Things have really changed for me. So much that I feel like a different person. And this is one of those things. I have other interests, the kind that most people would probably find dull or stupid, or whatever their perceptions tell them. And now that I have begun pursuing these new interests, many people have realized that there is no longer any point in talking to me, because I am of no interest or use to them. Thankfully, the feeling is mutual, as I am naturally moving further and further away from most people.
I need this space, mainly because I need a lot of time to myself, to figure certain things out, and to do the things I need to do in order to move forward, something I never took the trouble to do before. Which is why I must add that I may not always be this distant. Things change. Often and fast. So expect nothing, and think nothing, for this is an important stage in my life, and I hope that you can respect that, and grant me the space, and more importantly the support and understanding that I ask of you.
No, I am not going through some major ordeal. No, there is nothing wrong. In fact, things are finally going right, and I can finally say from the bottom of my heart, that I am happy. But there are many scars and wounds yet to be healed, and the damage must be dealt with. Even the little things that seemed insignificant changed my life, even those things need to be put into perspective. Everything I have ever been told is a lie.
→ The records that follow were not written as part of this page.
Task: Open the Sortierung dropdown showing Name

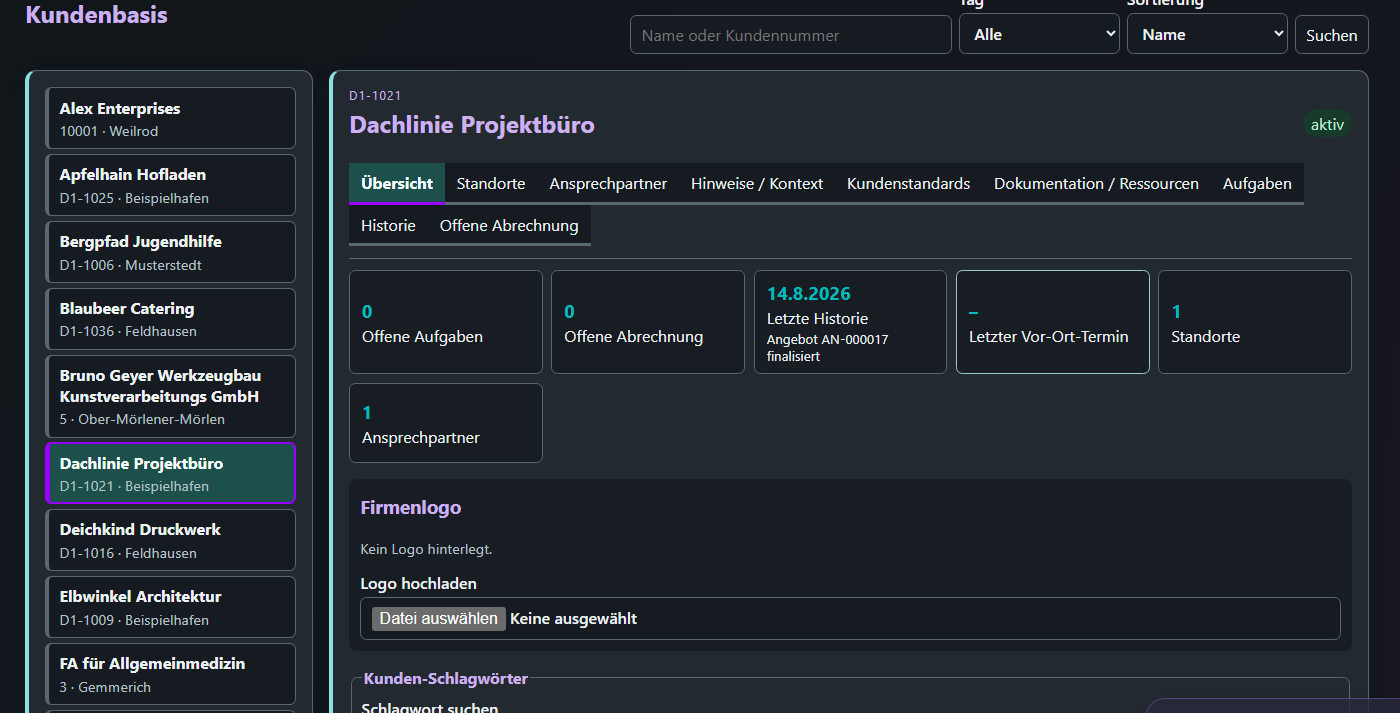Action: point(1207,34)
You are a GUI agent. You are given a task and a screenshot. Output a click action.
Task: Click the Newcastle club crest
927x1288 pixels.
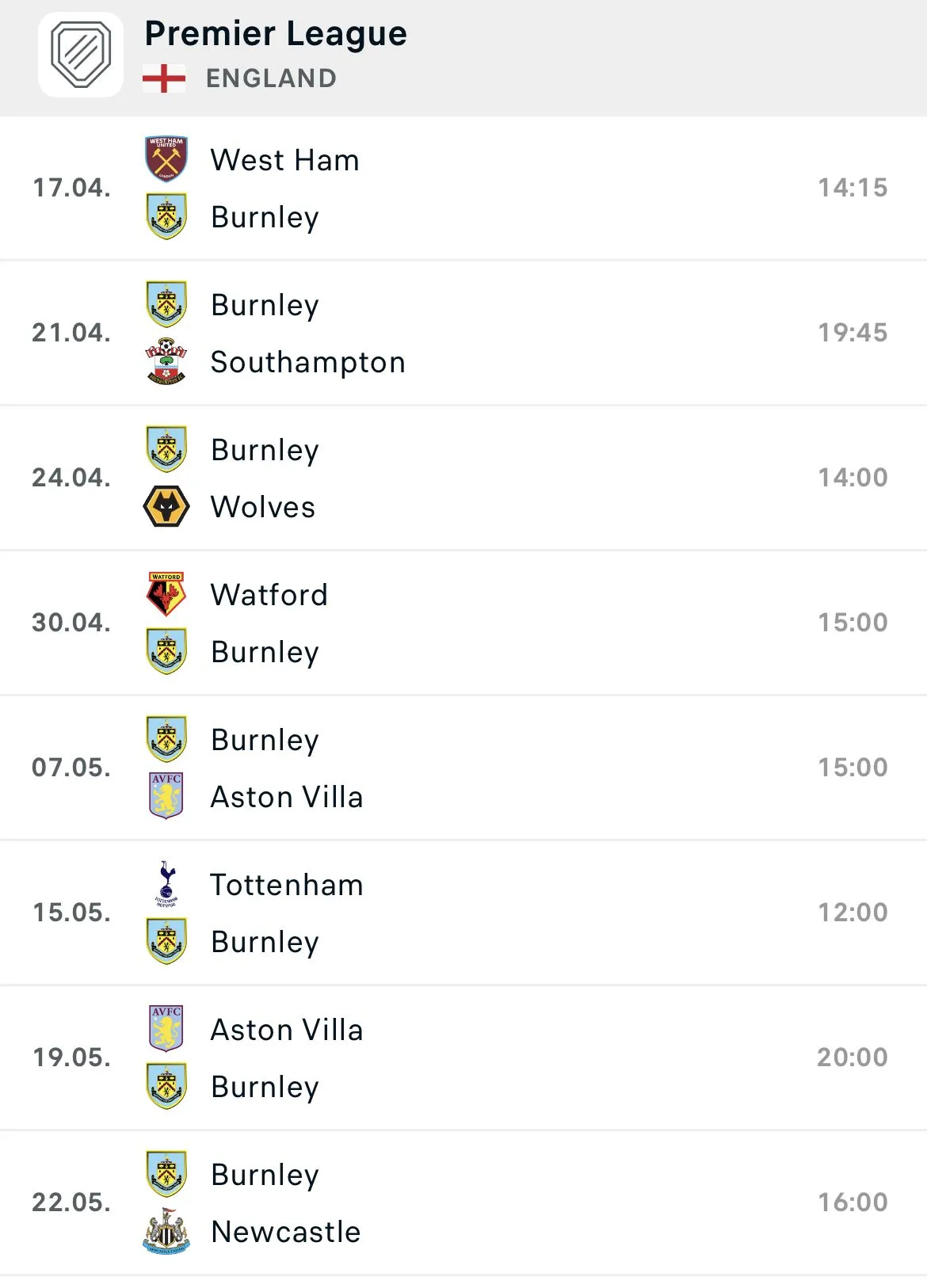click(166, 1231)
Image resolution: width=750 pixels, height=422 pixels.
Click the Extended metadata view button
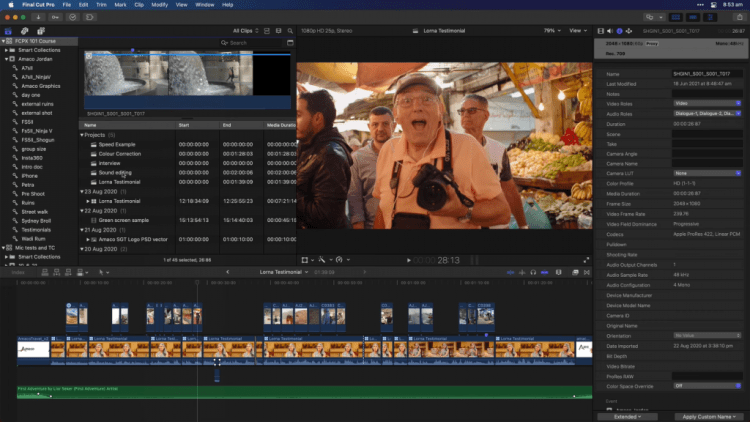pos(629,416)
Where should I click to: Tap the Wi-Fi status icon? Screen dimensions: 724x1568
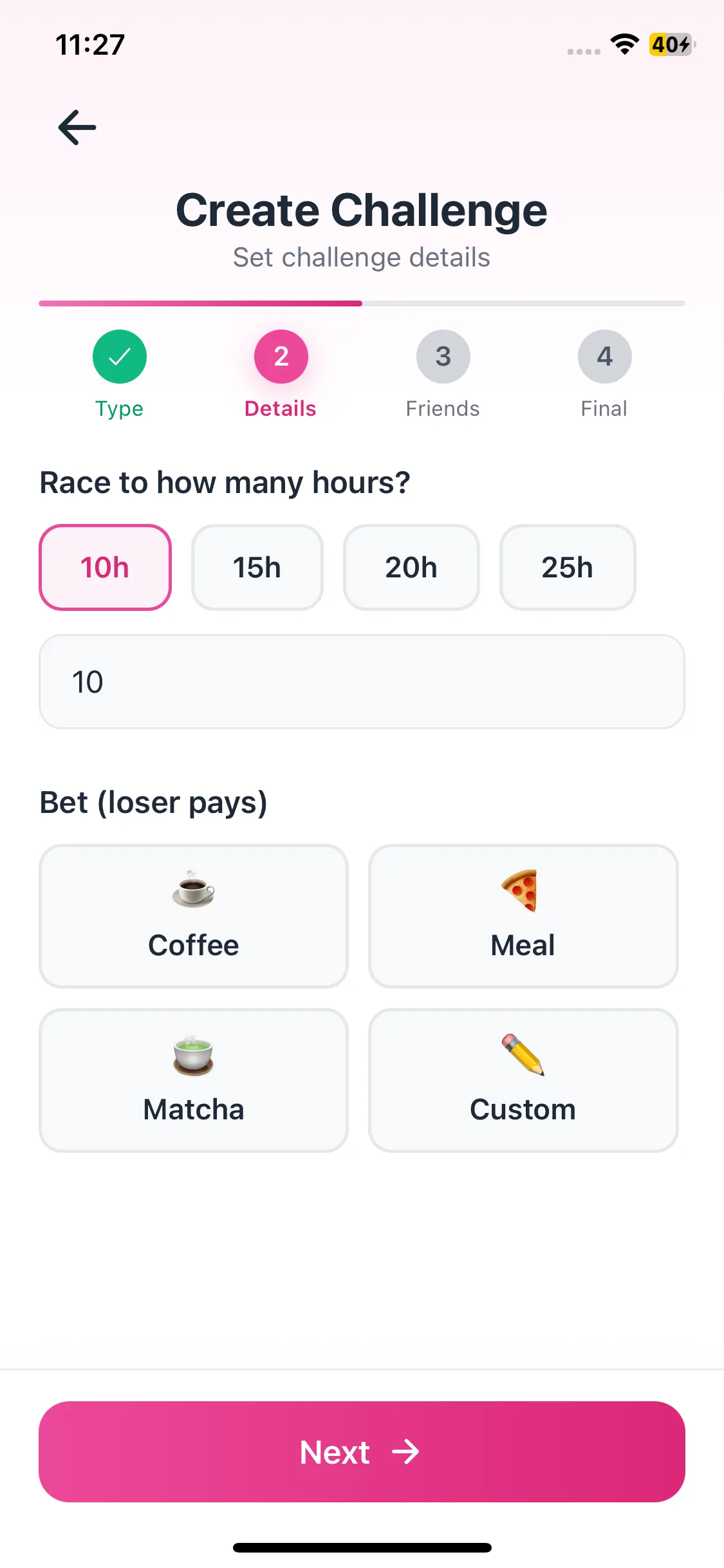click(x=624, y=44)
And now I'm figuring out the truth for myself. Because who else on earth can you rely on at the end of the day? The only person you will ever find staying with you from your birth to your death and beyond is you.
After you learn how to crawl, you start learning to walk. You don't sit on your ass all day because it's easier than having to learn how to walk, you get up and try. Because you know that if you don't learn to walk, you won't be able to run. And I'm not here to sit on my ass. I'm not here to crawl, nor am i here to walk along. I am here to run. I'm here to "run with the wolves" (as a certain someone put it). And you know what? Nothing and no one is going to get in my way.
Thank you for your valuable time.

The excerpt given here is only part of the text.